━━━━━ Documento fuente ━━━━━

A mí me gusta y me disgusta el fin de año, casi en iguales dimensiones.
Soy como muchas personas que se apropian a cabalidad de las tradiciones culturales de este mundo que nos tocó; esto es, me gratifica reunir a la familia, recordar las diferencias, redescubrir que siempre estaremos ahí.
Decir adiós al trabajo, con toda la utilidad social y la pasión que despierta. Pero contemplarlo en reposo. Para que se crezca y minimice en toda su justa extensión.
Rememorar los claros, la oscuridad y los grises del año que termina, en un sano ejercicio de contemplación del ombligo y masoquismo.
Desearles honestamente feliz fin de año y próspero año nuevo a quienes me rondan, a veces con la única deuda de no tener una frase menos gastada.
Pero me disgusta entonces desandar a ratos estas fechas entre desafueros y prisas. Como si con el año se me terminara la vida. Lo sintomático es descubrir que muchos coterráneos se suman al desenfreno findeañero, y, al hacerlo colectivo, se vuelve un caos global.
"En fin de año la gente anda como loca"; una suerte de sentencia popular que he escuchado con frecuencia por estos días.

━━━━━ Datos proporcionados ━━━━━

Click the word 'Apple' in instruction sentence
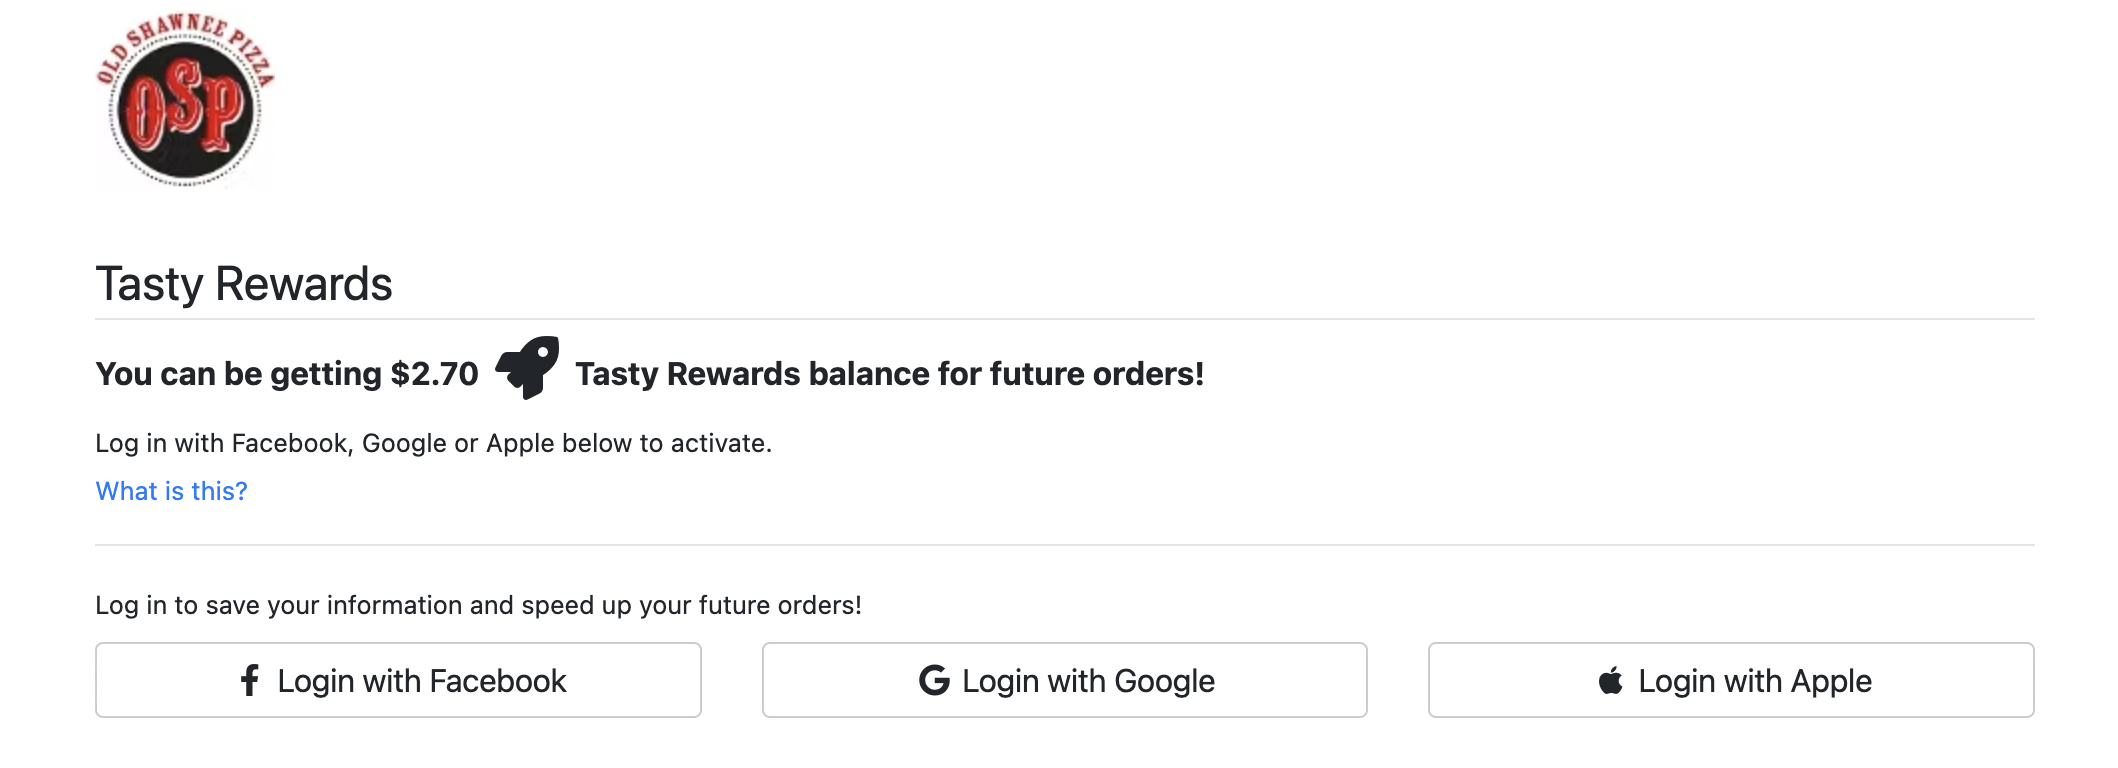Screen dimensions: 2118x768 [520, 443]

━━━━━

[Solicitud de trabajo]
Copia el fragmento del texto sobre el fin de año que va de "A mí me gusta" a "siempre estaremos ahí.", ambos incluidos, y cambia "familia" por "parentela".

[Tarea completada]
A mí me gusta y me disgusta el fin de año, casi en iguales dimensiones.
Soy como muchas personas que se apropian a cabalidad de las tradiciones culturales de este mundo que nos tocó; esto es, me gratifica reunir a la parentela, recordar las diferencias, redescubrir que siempre estaremos ahí.